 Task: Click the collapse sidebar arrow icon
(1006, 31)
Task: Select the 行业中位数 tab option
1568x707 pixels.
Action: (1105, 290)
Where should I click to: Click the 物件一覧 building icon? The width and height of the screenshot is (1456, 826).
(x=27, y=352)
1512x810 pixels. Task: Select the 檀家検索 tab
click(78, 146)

:: Exercise instructions ::
Write down every record shown above precisely.

:: Answer area ::
 Task: Click the collapse sidebar arrow icon
(1006, 31)
Task: Select the 行业中位数 tab option
1568x707 pixels.
Action: (1105, 290)
Where should I click to: Click the 物件一覧 building icon? The width and height of the screenshot is (1456, 826).
(x=27, y=352)
1512x810 pixels. Task: Select the 檀家検索 tab
click(78, 146)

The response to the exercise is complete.